- [Фрагмент документа]
● ● ● ●

Иосиф Сталин, как, впрочем, и Иван Грозный, прекрасны тем, что в эпохи, помеченные именами тиранов, обнаруживается костяк, архетипическая основа культуры. Происходит как бы сброс всего привходящего и наносного, всех напластований, заданных предшествующими модернизациями. Поэтому культурологу интересно анализировать феномен сталинской России. Во все другие времена эта архетипическая основа сохраняется, но замутнена материалом другой природы. Ее сложнее увидеть.
Теперь относительно того, где такие культурные архетипы хранятся и как передаются, о чем спрашивал Эмиль Паин. Это существенные и важные вопросы. Культуролог, работающий с понятием «ментальность», задается ими постоянно. Однако удовлетворительных ответов на эти вопросы нет, как нет ответов на многие фундаментальные вопросы и в других науках.
Известно, например, что на сегодняшний день не существует теории гравитации. Природу тяготения физики не знают. Однако из того, что мы не знаем физической природы тяготения, никаких проблем с законом всемирного тяготения не возникает. Есть вещи, которые до конца не познаны. Они не объяснены в своей глубинной природе, но существование этих сущностей не вызывает сомнений.
Если мы сегодня не можем объяснить точно, как ментальность усваивается малым ребенком, как она устроена, каким образом она становится императивным механизмом, задающим векторы поведения всякого человека, то отсюда вовсе не следует, что ментальность есть фикция. Но из-за отсутствия исчерпывающей теории мы вынуждены прибегать к метафорам и аналогиям. В этом ни Пелипенко, ни я – а я тоже работаю с понятием «ментальность» – не виноваты. Таково состояние теоретического знания в данной сфере.
В словарях и энциклопедиях даются описательные определения ментальности. Если же обобщить, то в понятии «ментальность» концентрируются смыслы, связанные с программированием человека. Попробую изложить свое видение природы явления.

● ● ● ●

- [Исходные материалы]
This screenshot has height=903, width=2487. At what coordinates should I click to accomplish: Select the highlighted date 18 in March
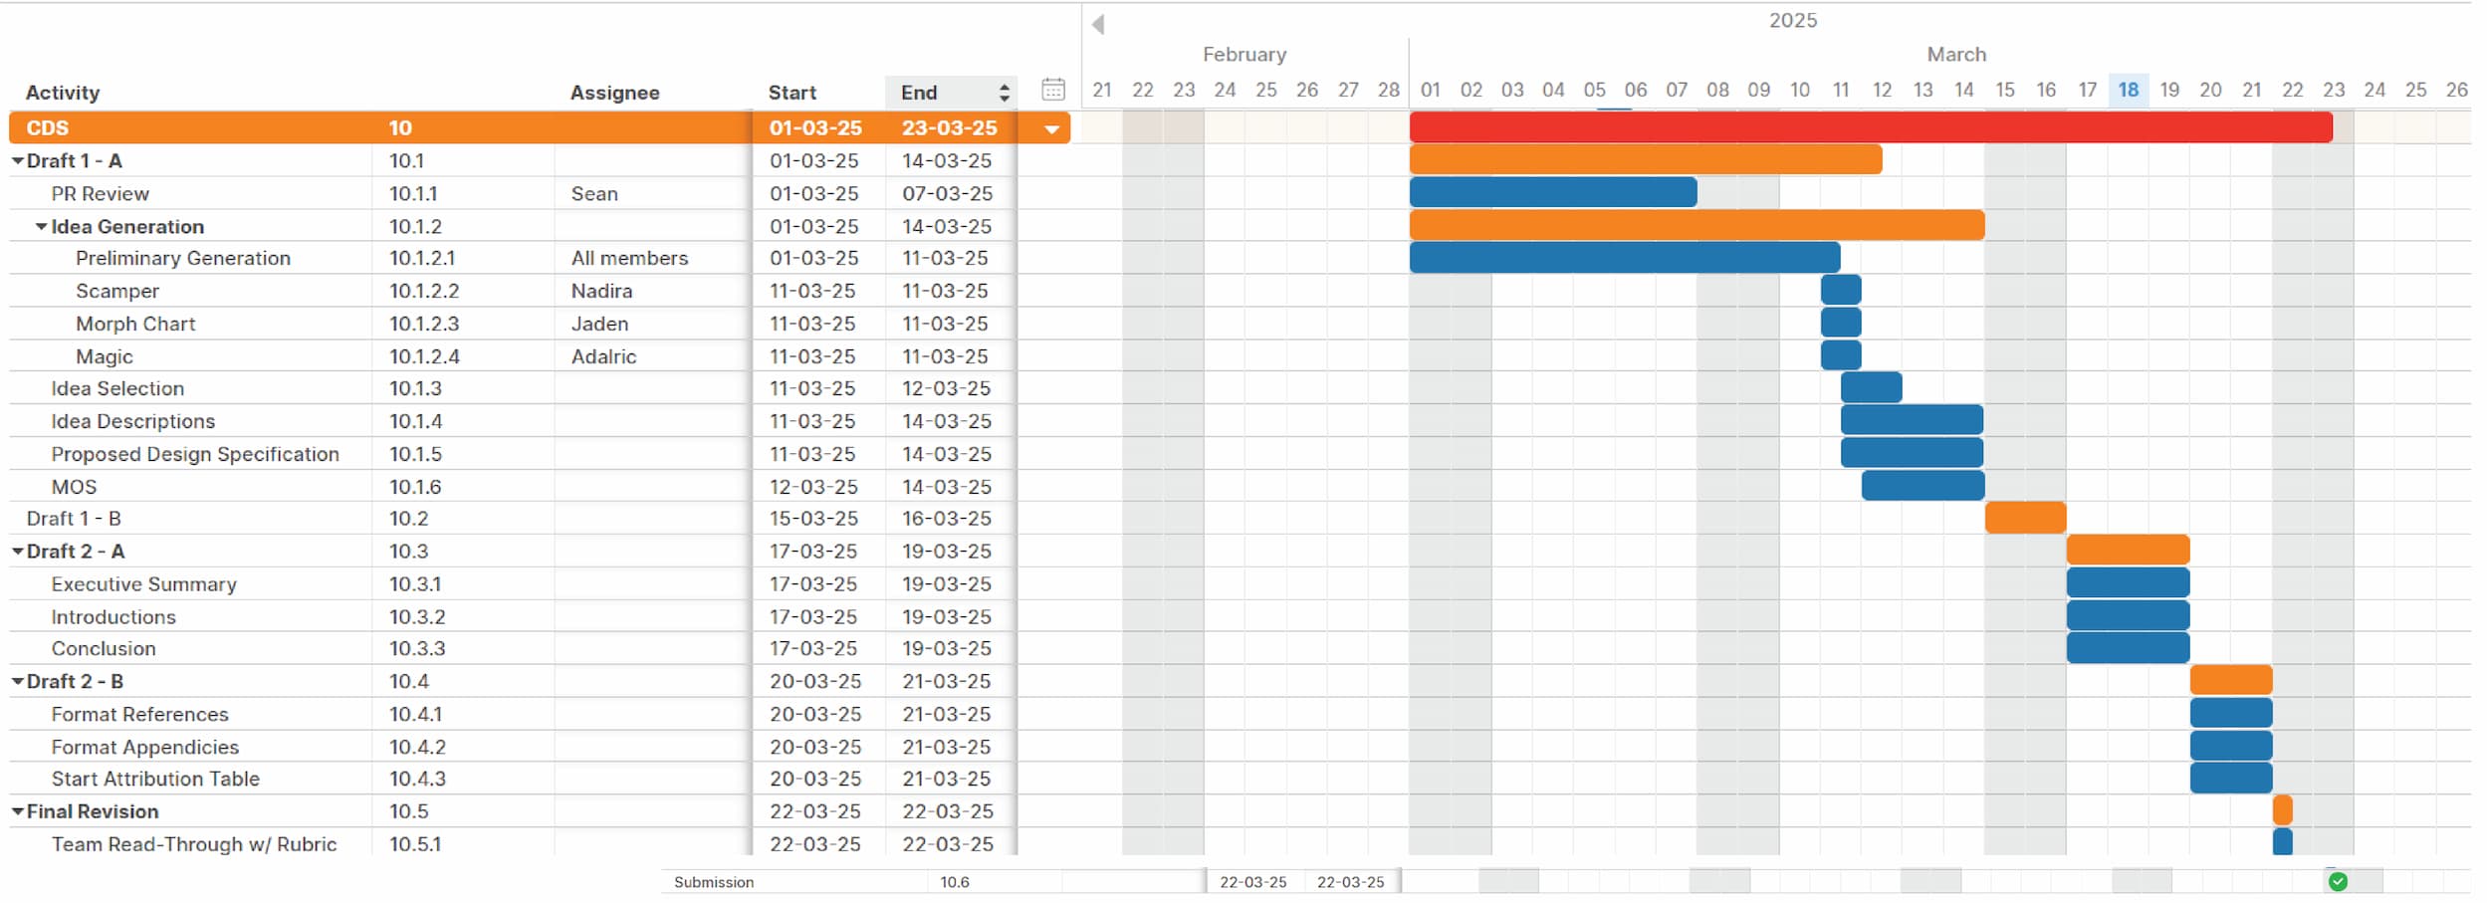point(2128,90)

● ● ● ●

- [Задания к выполнению]
a - Пожалуйста, верните дословно часть фрагмента документа о ментальности: начните со слов «Если мы сегодня» и остановитесь после слов «в данной сфере.».
b - Продолжите фрагмент документа о ментальности, начав сразу после его последнего предложения.

- [Ответы на задания]
a -
Если мы сегодня не можем объяснить точно, как ментальность усваивается малым ребенком, как она устроена, каким образом она становится императивным механизмом, задающим векторы поведения всякого человека, то отсюда вовсе не следует, что ментальность есть фикция. Но из-за отсутствия исчерпывающей теории мы вынуждены прибегать к метафорам и аналогиям. В этом ни Пелипенко, ни я – а я тоже работаю с понятием «ментальность» – не виноваты. Таково состояние теоретического знания в данной сфере.

b -
Ментальность задает законы и механизмы понимания, т.е интерпретации данных, получаемых через органы чувств. Речь идет о целостно-нерасчлененном акте понимания/переживания/оценки, который служит базовым основанием для выбора адекватной реакции на происходящее. И если понимать культуру как самоорганизующийся пакет над– и внебиологических программ человеческой деятельности, а я понимаю ее именно так, то адекватная реакция на происходящее состоит в выборе соответствующей культурной программы. В этом теоретическом контексте ментальность – блок культуры, отвечающий за структурирование пакета программ, решающий задачи выбора и комбинирования этих программ в конкретных ситуациях и содержащий язык, на котором составлены наличные программы и могут быть написаны новые.
Евгений Ясин:
Нельзя ли чуть более конкретно?
Игорь Яковенко:
Если прибегнуть к аналогии, то ментальность можно соотнести с блоком «вшитых» в компьютер априорных программ и базовыми языками программирования (DOS, Windows), на которых составлены все конкретные программы. Точно так же и в ментальности выражается вся деятельность человеческого сознания. Любая конкретная цивилизация – всего-навсего объективация некоторой ментальности.
В ходе обсуждения Вадим Межуев упрекнул докладчика в том, что предложенная им модель метафизична. Это действительно так; ментальность – штука метафизическая в том отношении, что сущностно не меняется. Она живет ровно до тех пор, пока оказывается способна ассимилировать какие-то инновации, не меняя системного качества. Когда же дело доходит до границ этого качества, ментальность умирает. Сейчас мы переживаем именно такой процесс. В этом трагедия, но в этом и прелесть нашей эпохи.
Ход дискуссии показывает также, что в глазах ее участников – прежде всего опять-таки Вадима Михайловича Межуева – не очень понятной выглядит позиция Пелипенко относительного того, как культура соотносится с человеком и его свободой. Я могу изложить свое видение, и думаю, что Андрей Анатольевич меня поддержит. Для меня культура – сущность, обладающая субъектными характеристиками. Она, в частности, манипулирует человеком. К примеру, в сознании традиционного человека живет ужас перед смертью его собственной культуры. И это несмотря на то, что конкретная культура, к которой человек принадлежит от рождения, – всего лишь конкретная технология бытия, не более того.
Паровоз или электровоз – технологии перемещения в пространстве. Утверждение о том, что мы существуем для того, чтобы поддерживать и крепить паровозную тягу, многих удивит. Устраивал нас паровоз, мы его использовали, перестал устраивать – пересели на электровоз. Но традиционалистский взгляд, согласно которому человек существует для того, чтобы хранить, воспроизводить и передавать потомкам врожденную культуру, представляется тем не менее естественным для многих.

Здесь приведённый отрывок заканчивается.